When I started blogging, one of my first posts was about Spoolies. Here's the scoop: Spoolies were little pink (blue, peach), round, rubbery spools that our mothers insisted on using to curl our hair when we were kids. They made your hair really, really curly - in an 80-year-old lady way - and that's the way our mamas liked it in the early 1960s. We looked hideous. Ten years later, though, when springy, curly hair and short-short skirts were the rage, college girls could get the curly-headed model look by using spoolies (we did it better than our mamas and looked more like 5-year-olds instead of old ladies). I notice that now there are electric spoolies - which frightens me in some primal way that I can't quite put my finger on.
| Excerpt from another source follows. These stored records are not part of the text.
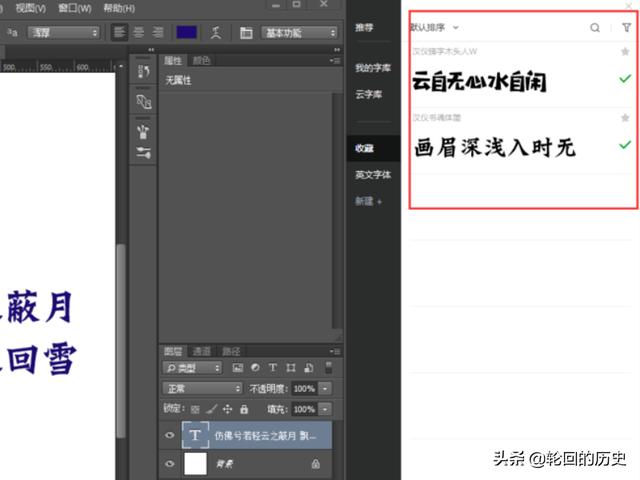This screenshot has width=640, height=480.
Task: Open 我的字库 in the font sidebar
Action: [372, 68]
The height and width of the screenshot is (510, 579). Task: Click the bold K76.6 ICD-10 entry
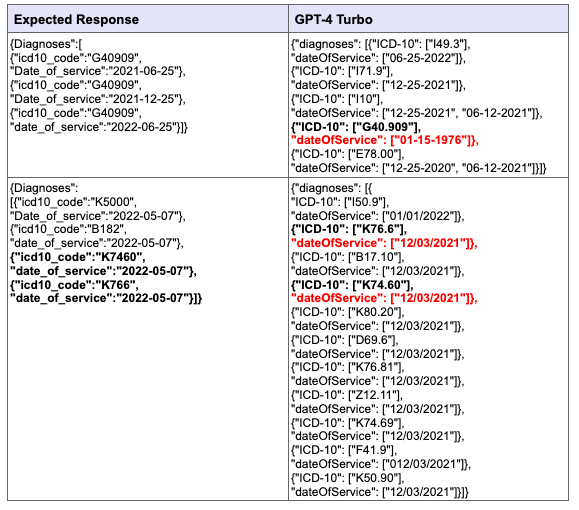tap(349, 229)
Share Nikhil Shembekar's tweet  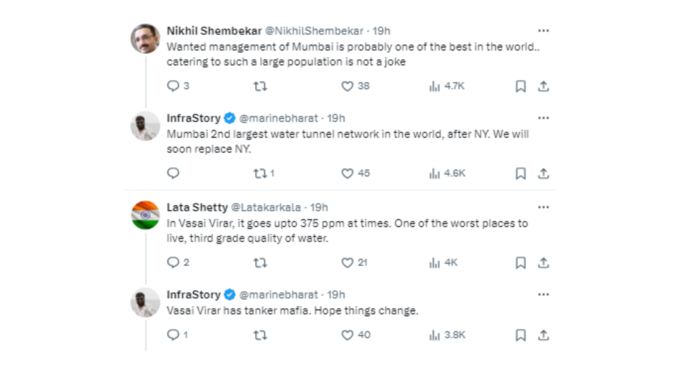pyautogui.click(x=543, y=86)
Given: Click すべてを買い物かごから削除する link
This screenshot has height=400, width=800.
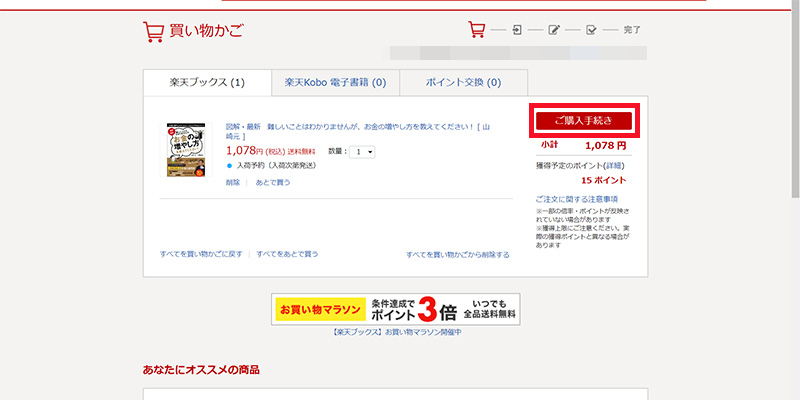Looking at the screenshot, I should 457,255.
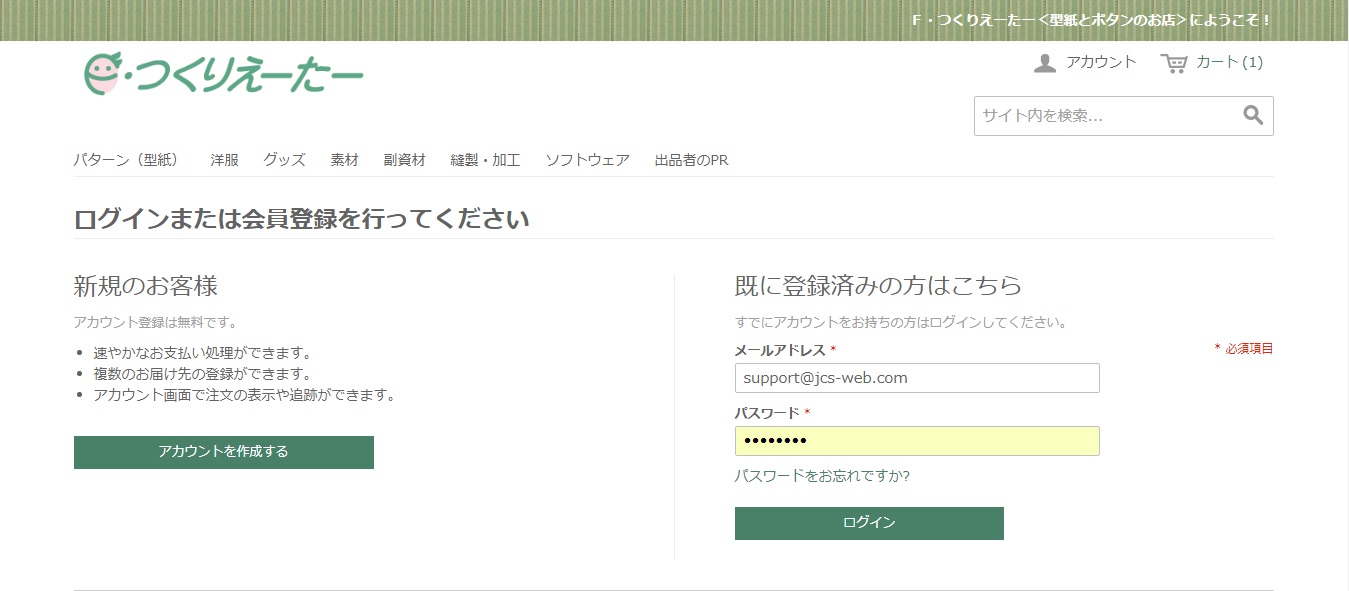Click the サイト内を検索 search box
This screenshot has height=591, width=1349.
pos(1100,115)
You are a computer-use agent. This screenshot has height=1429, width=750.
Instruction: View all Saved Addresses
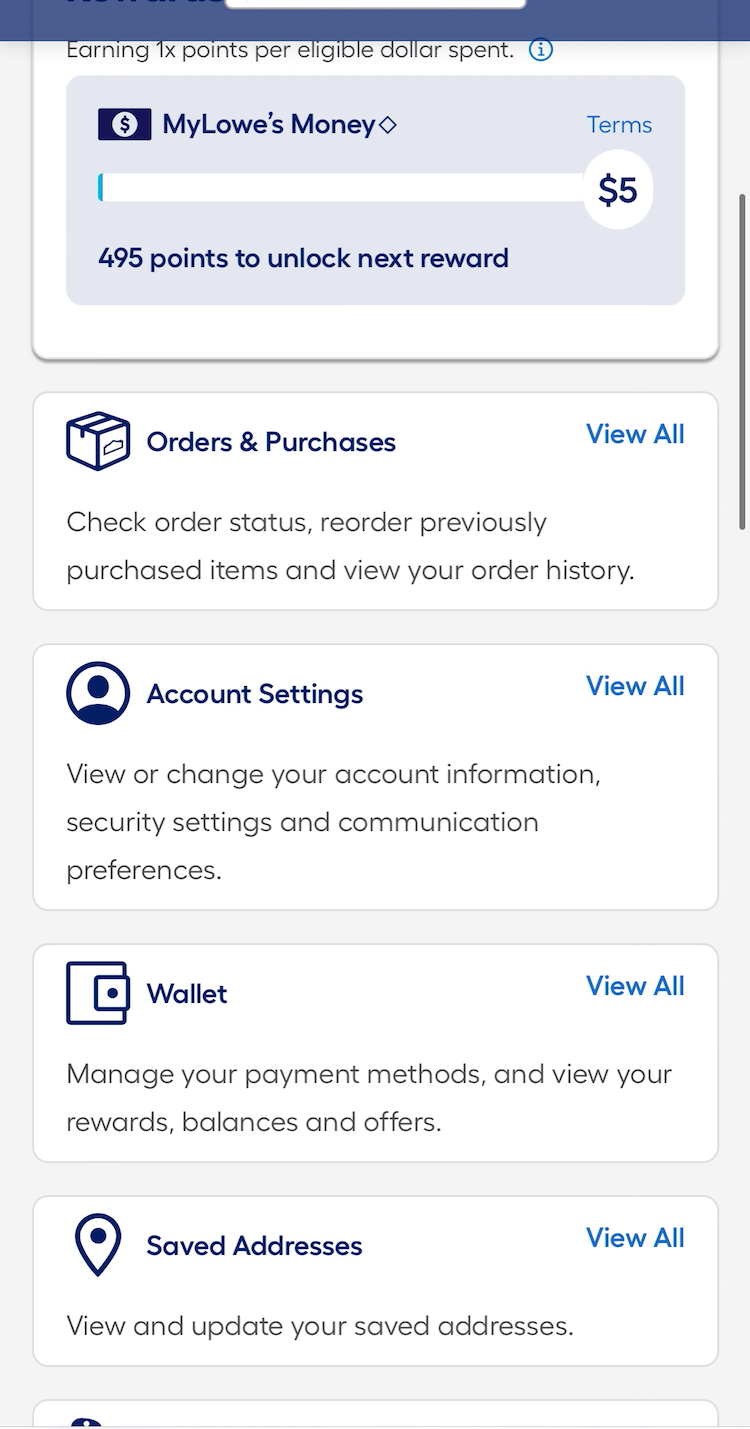(635, 1238)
Electric spoolies - yikes! How curly do you want your hair?
Noxema is a skin cream that we used on our faces, though most of us connect the cream with sunburn. Back in the days when nobody worried much about the sun except "Are we getting enough?" nice red, par-boiled skin was a good thing. Except that it hurt. That's where Noxema came in. Slather the stuff on and it cools your sunburn instantly. The very smell of Noxema - to this day - smells of a summer evening after a day at the swimming pool and red, glowing skin. If we got a good (bad?) sunburn, we'd go around for days with a dab of Noxema on our noses. There a great scene in Ya-Ya Sisterhood where Sandra Bullock goes to the bathroom and finds a blue jar of Noxema. She dabs the cream on her nose and is transported back to a summer night when she was a kid. Exactly. You can also wash your face with Noxema rather than soap. Mmmm. The smell.
You didn't ask about slumber parties, Liz. First, they were all "party" and very little "slumber." And they were where we learned all the enduring lessons of life. I'll have to post on my Slumber Party Life Theory another time. There are no slumber parties anymore - they're called "sleep-overs" now, not nearly as fraught with fun as "slumber party" to my mind. And since kids in this day and age already know everything by the time they're 6, I don't know how many life lessons are learned at a sleep-over.
Anything to add on the Spoolie-Noxema-slumber party-front, my little Fritos?